Most tumor cells use glucose and other sugars as fuel. Oddly, some types of cancer instead prefer to burn fat. Two examples of fat-burning cancers are acute myeloid leukemia and prostate cancer. Cells normally switch to fat when sugar supplies run low but these forms of cancer always prefer fat, even when glucose is available.
A research team from Harvard Medical School investigated the chemical pathways responsible for cells developing a preference for fats. The team focused on a protein called prolyl hydroxylase 3 (PHD3). When cells begin to run out of sugar, a protein called AMPK activates an enzyme called ACC. ACC aids in fat oxidation, helping cells utilize fat as fuel. Once the cell has access to sugar again, though, the cell needs a way to switch back to using sugars. The team found that PHD3 is responsible for this switch. PHD3 activates ACC2, a different version of the ACC enzyme. ACC2 suppresses fat-burning activities, allowing the cell to switch back to metabolizing sugars for fuel. The team predicted that tumor cells with a preference for fat would have low levels of PHD3, allowing them to burn fats even in the presence of sugar.
The research team discovered two cancers with abnormally low levels of PHD3 protein, prostate cancer and acute myeloid leukemia. Both types of cancer prefer fats as a fuel source. The team then brought PHD3 levels up to normal values in cancer cells and in mice with fat-burning tumors. The tumors stopped growing immediately, eventually dying.
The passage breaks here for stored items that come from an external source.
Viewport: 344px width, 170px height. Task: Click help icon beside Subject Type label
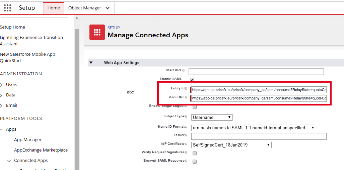[x=186, y=117]
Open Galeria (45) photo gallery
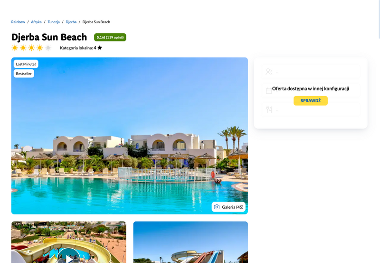 [x=228, y=207]
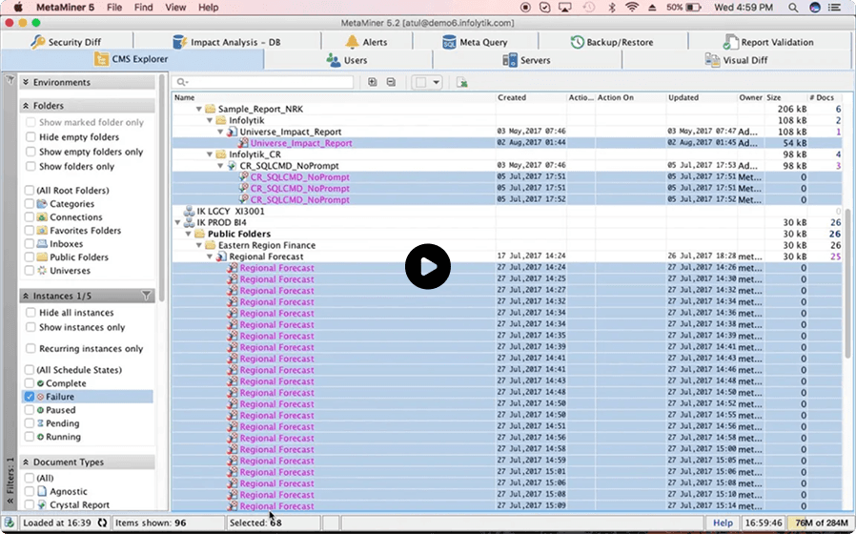Screen dimensions: 856x534
Task: Enable Hide empty folders checkbox
Action: (31, 137)
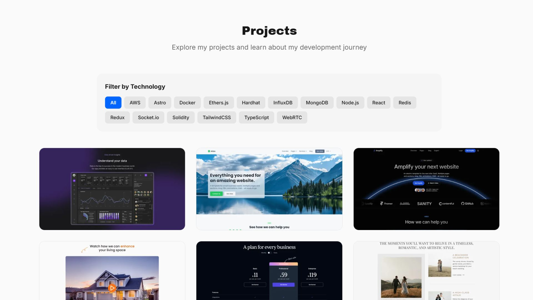The image size is (533, 300).
Task: Select the Ethers.js filter
Action: pyautogui.click(x=219, y=103)
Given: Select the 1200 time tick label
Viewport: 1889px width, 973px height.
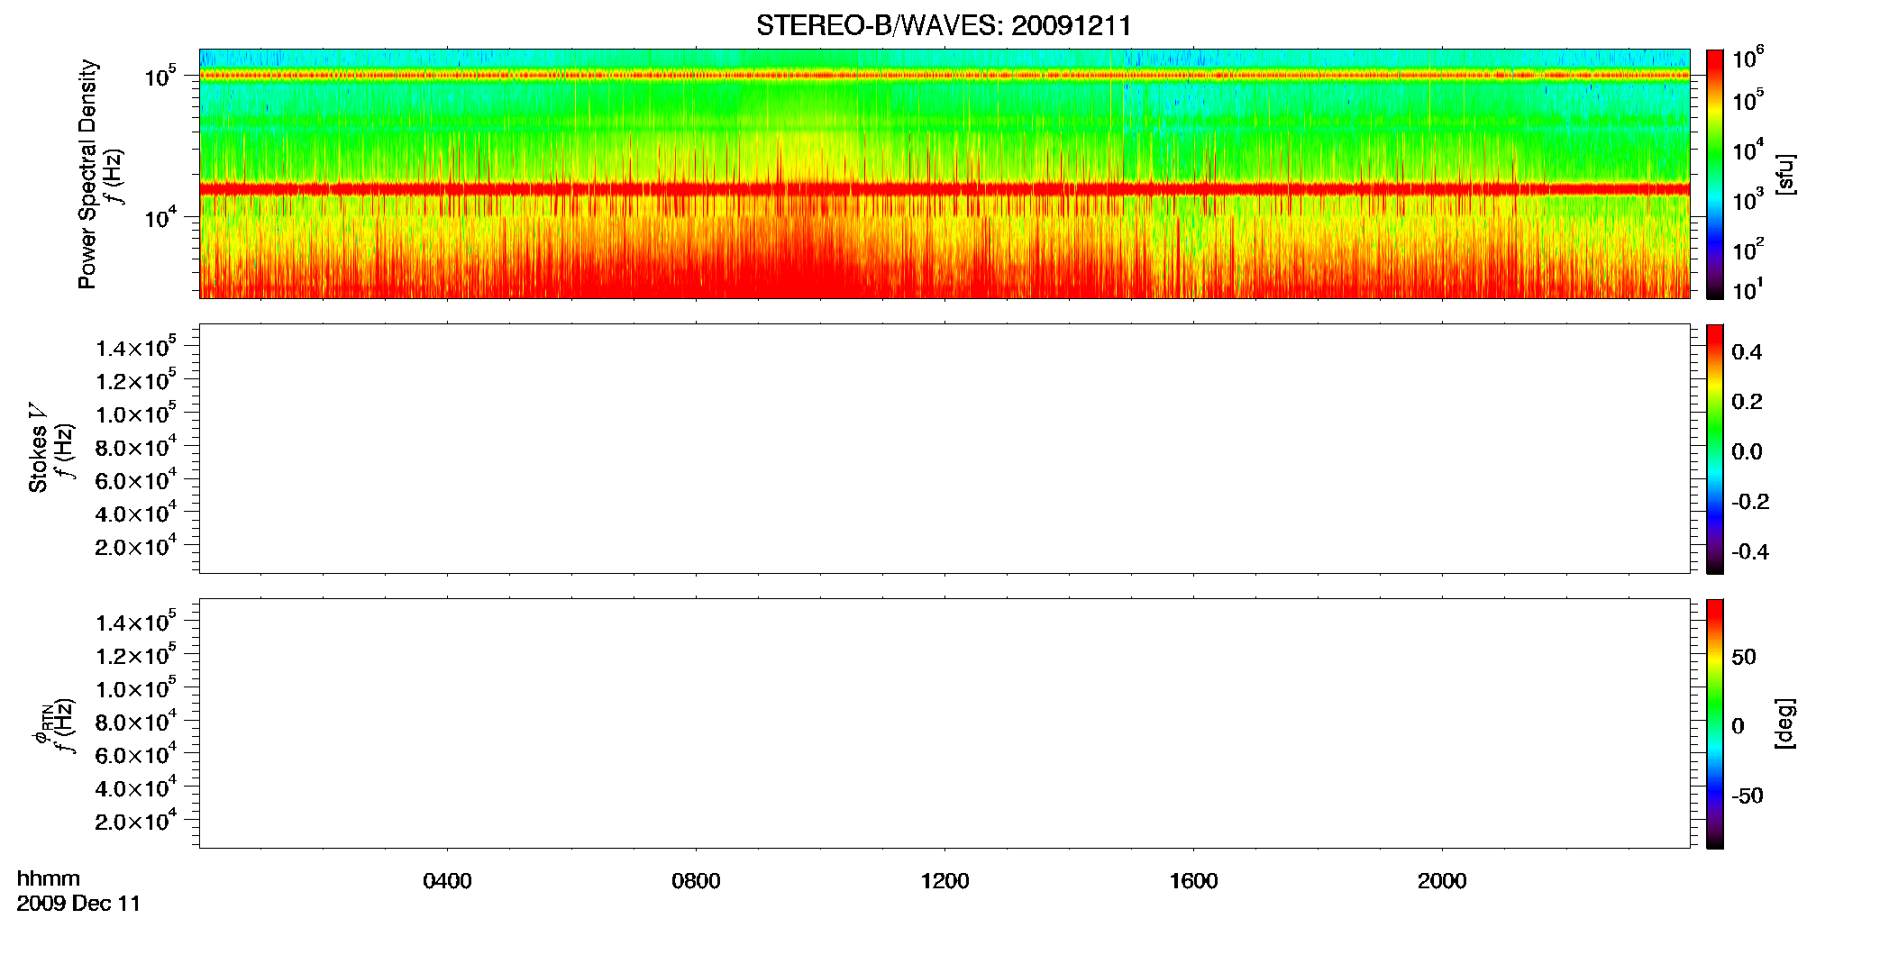Looking at the screenshot, I should [x=945, y=881].
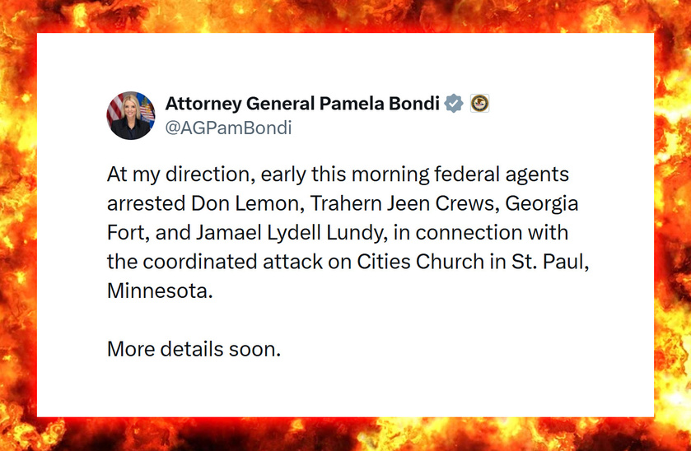Click the Department of Justice seal badge

point(479,104)
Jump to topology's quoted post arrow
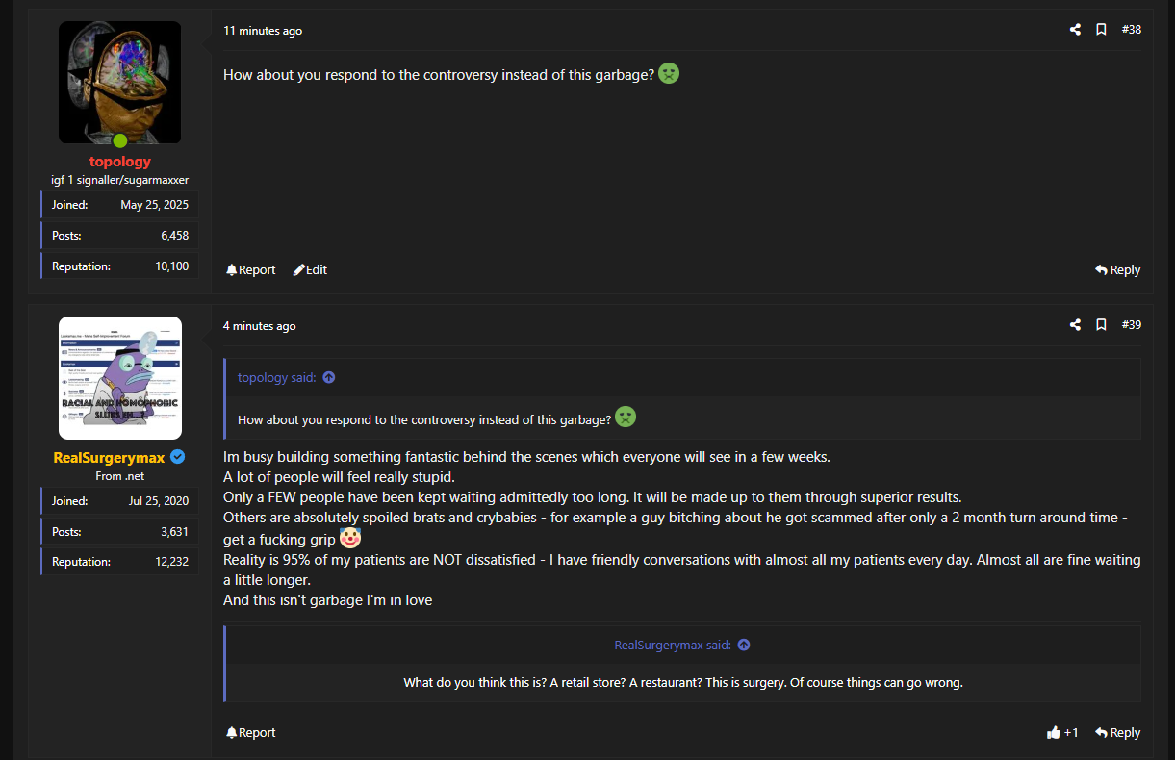Viewport: 1175px width, 760px height. (329, 377)

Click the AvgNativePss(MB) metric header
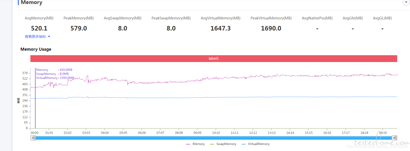[317, 18]
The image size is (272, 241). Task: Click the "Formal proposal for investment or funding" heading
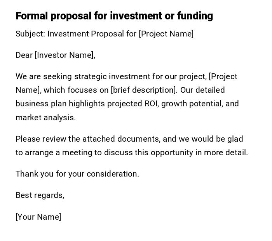pos(114,16)

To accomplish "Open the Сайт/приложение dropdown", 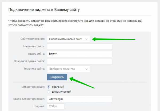I will click(x=68, y=39).
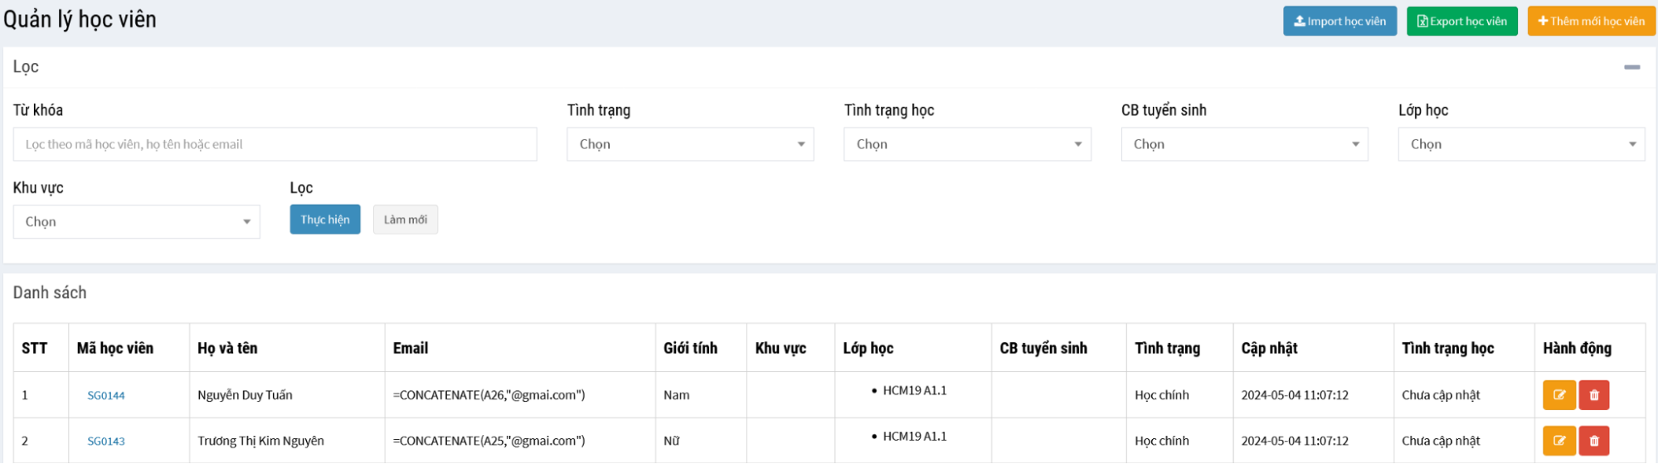Collapse the Lọc filter panel

[1631, 67]
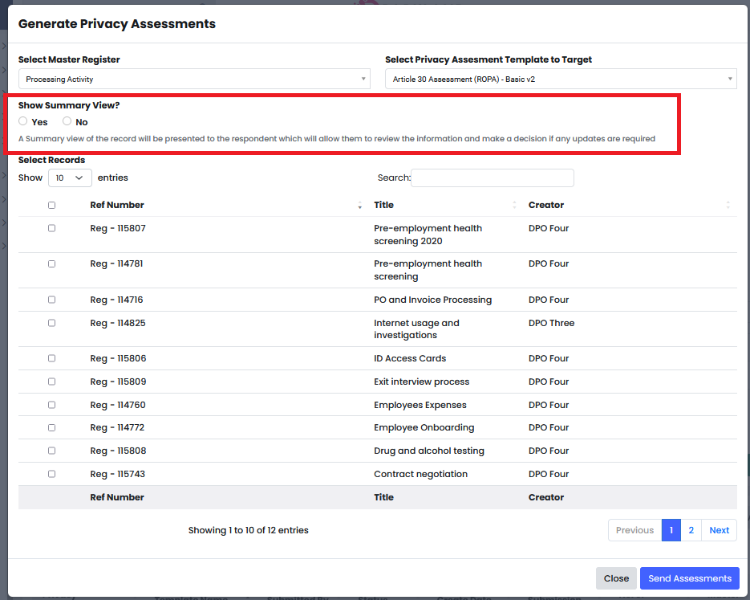The image size is (750, 600).
Task: Click the Search records input field
Action: point(493,178)
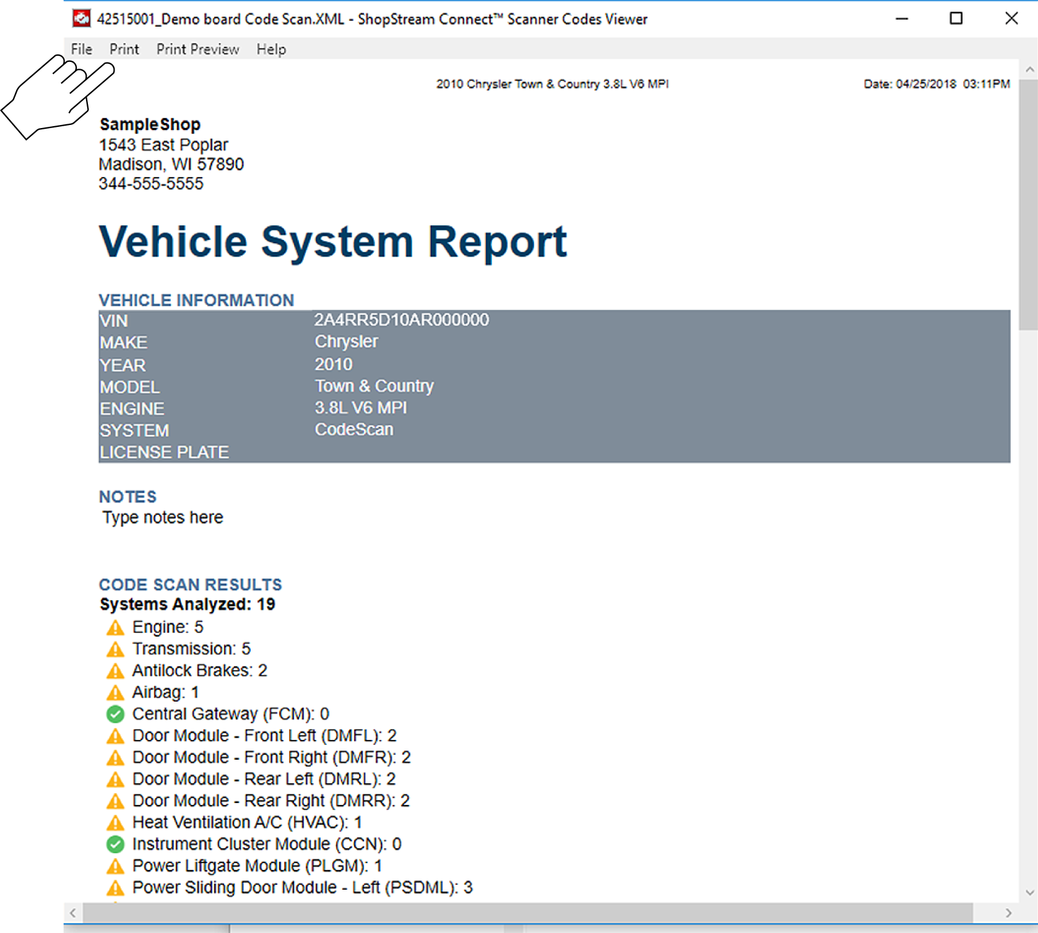The image size is (1038, 933).
Task: Open the Help menu
Action: [271, 49]
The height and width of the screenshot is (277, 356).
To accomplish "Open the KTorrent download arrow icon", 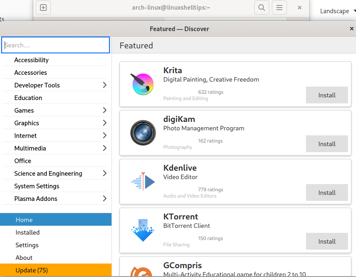I will click(x=143, y=230).
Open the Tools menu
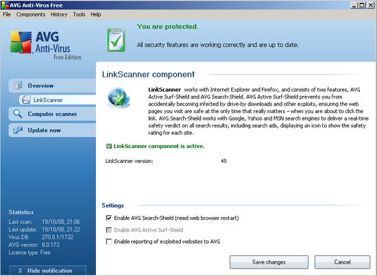The width and height of the screenshot is (377, 276). (x=79, y=14)
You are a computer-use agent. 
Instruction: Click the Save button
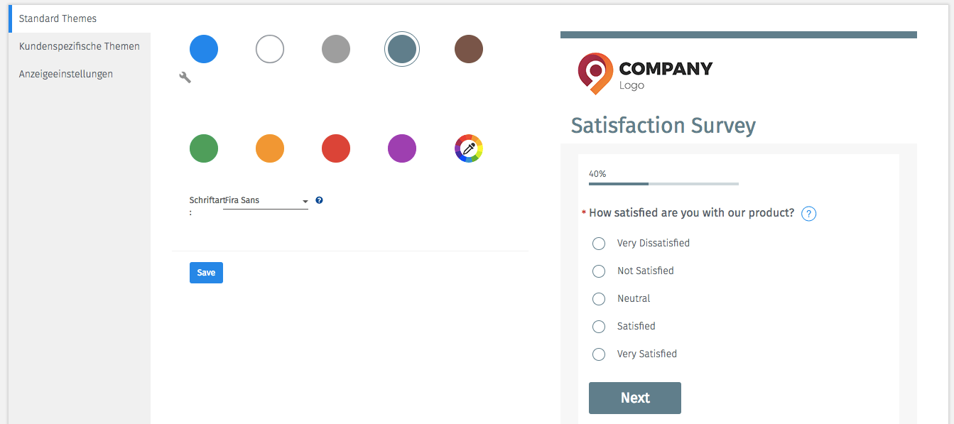pos(206,273)
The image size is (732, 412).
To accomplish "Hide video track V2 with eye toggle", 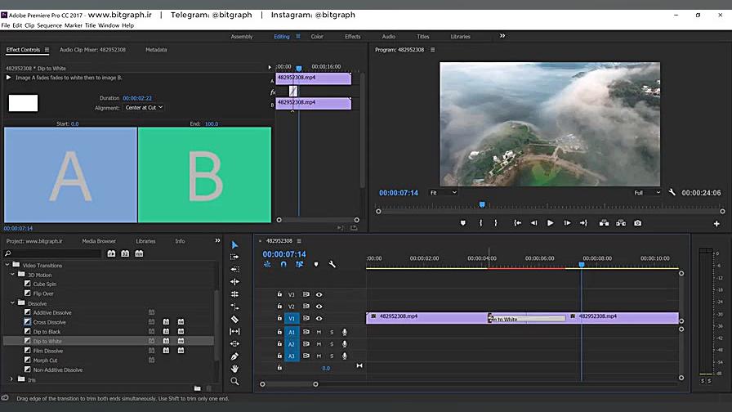I will 319,307.
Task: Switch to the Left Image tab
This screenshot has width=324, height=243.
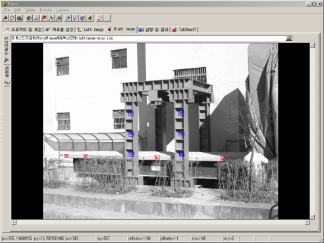Action: [x=90, y=30]
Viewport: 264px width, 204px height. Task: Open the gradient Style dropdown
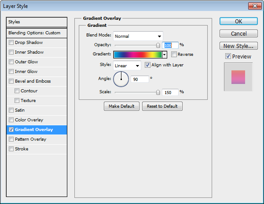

The findings provide insights into the role of PHD3 in fat metabolism. Tumor cells that prefer fats to sugar had low levels of PHD3, allowing the cells to bypass mechanisms that normally limit fat-burning. The research team believes that their findings will lead to effective treatments for cancers that use fats as fuel.
Natalie J. German et al. PHD3 Loss in Cancer Enables Metabolic Reliance on Fatty Acid Oxidation via Deactivation of ACC2. Molecular Cell (2016).